Louvain

Supported Graph Characteristics

Weighted edges

Undirected edges

Homogeneous vertex types

Heterogeneous vertex types

Algorithm link: Louvain

The Louvain Method for community detection [1] partitions the vertices in a graph by approximately maximizing the graph’s modularity score.

A graph with high modularity has its vertices partitioned into communities, or modules, such that connections inside the communities are dense and connections to other communities are sparse. The task is to find the optimal way to partition the vertices.

graph with modularity
Figure 1. A graph showing three distinct modules, each with dense connections inside and few connections to other modules.

One of the most efficient and empirically effective methods for calculating modularity was published by a team of researchers at the University of Louvain in Belgium.

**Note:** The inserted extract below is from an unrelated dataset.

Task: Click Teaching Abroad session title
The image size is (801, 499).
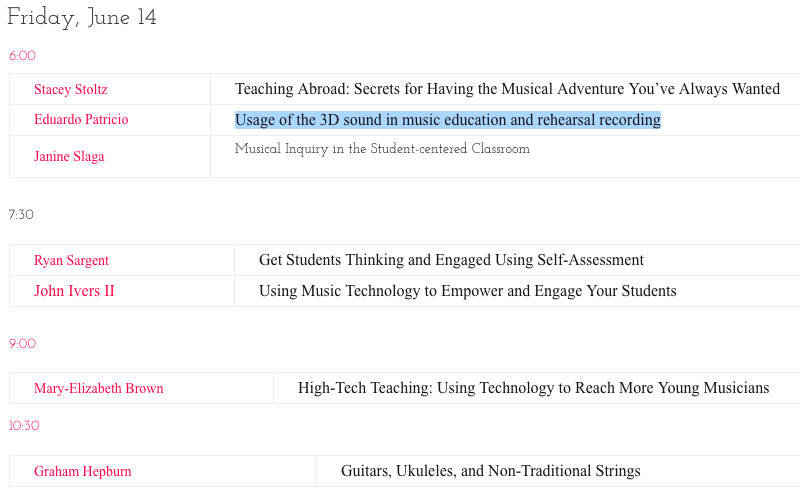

The Louvain method uses agglomeration and hierarchical optimization:

  1. Optimize modularity for small local communities.

  2. Treat each optimized local group as one unit, and repeat the modularity operation for groups of these condensed units.

To create the starting conditions, the algorithm assigns an initial community label to every vertex and calculates the base modularity score for the graph.

Next, the algorithm calculates the modularity score change of moving every vertex into every other community. Once a score is calculated for every possible change, the algorithm moves each vertex to the community that results in the highest modularity score change.

The community labels are changed repeatedly until the modularity score no longer increases.

The next phase "coarsens" the graph by aggregating the vertices in the same community into one vertex.

The algorithm repeats these steps to move vertices into new communities and coarsen the graph to reduce the total number of vertices until either of these conditions is met:

  • The graph modularity score no longer increases with any vertex reassignment into any new community

  • The number of iterations of the reassignment-coarsen-measure cycle meets a pre-defined limit (the default is 10 iterations)

The process of checking the modularity score increase for every possible vertex and community assignment is slow for large graphs.

Notes

Louvain only works with directed graphs if reverse edges are included.

An improved Parallel Louvain Method (PLM) calculates the best community to move to for each vertex in parallel[2]. In the Parallel Louvain Method (PLM), the positive modularity gain is not guaranteed, which may result in swapping two vertices to each other’s community.

Specifications

CREATE QUERY tg_louvain( SET<STRING> v_type_set,  SET<STRING> e_type_set,
    STRING weight_attribute = "weight", INT maximum_iteration = 10,
    STRING result_attribute = "cid", STRING file_path = "",
    BOOL print_info = FALSE)

Parameters

Parameter Description Default

SET<STRING> v_type_set

Names of vertex types to use

(empty string)

SET<STRING> e_type_set

Names of edge types to use

(empty string)

STRING weight_attribute

Name of edge weight attribute (the specified attribute must be of type FLOAT)

(empty string)

INT maximum_iteration

Maximum number of iterations

10

STRING result_attribute

If not empty, store community values in INT format to this vertex attribute

(empty string)

STRING file_path

If not empty, write output to this file.

(empty string)

BOOL print_info

If true, print results to JSON output.

True

Output

If result_attribute is provided, the algorithm assigns a module ID (INT) to each vertex, such that members of the same module have the same ID value.

if print_info is set to true or file_path is provided, the JSON or .csv output contains the following information:

  • The number of vertices and communities in the graph.

  • The heuristic statistics used by Louvain.

Time complexity

This algorithm has a time complexity of \(O(V^2*L)\), where \(V\) is the number of vertices and \(L\) is the total number of iterations.

Example

You can run the algorithm on the social10 graph by slightly modifying the schema. Since the algorithm requires weighted edges, we can add an attribute to all edges and set edge weight to 1.

By running the algorithm on social10, we can see that the vertices that are in the same community have more intra-community edges than inter-community edges.

  • Run command

  • Visualized result

  • JSON result

RUN QUERY tg_louvain(["Person"], ["Coworker","Friend"], "weight", _, _, _, TRUE)
louvain eample
{
  "error": false,
  "message": "",
  "version": {
    "schema": 1,
    "edition": "enterprise",
    "api": "v2"
  },
  "results": [
    {"AllVertexCount": 10},
    {"InitChangeCount": 7},
    {"IterChangeCount": 0},
    {"VertexFollowedToCommunity": 0}, (1)
    {"VertexFollowedToVertex": 0}, (2)
    {"VertexAssignedToItself": 0},
    {"FinalCommunityCount": 4}
  ]
}
1 Number of vertices followed to community assigned by Louvain.
2 Number of vertices followed to their only neighbors. For example, if we have (A)---(B), A and B will become a community with only vertex A and B.

1. Blondel, Vincent D., et al. "Fast unfolding of communities in large networks." Journal of statistical mechanics: theory and experiment 2008.10 (2008): P10008.
2. Staudt, Christian L., and Henning Meyerhenke. "Engineering parallel algorithms for community detection in massive networks." IEEE Transactions on Parallel and Distributed Systems 27.1 (2016): 171-184.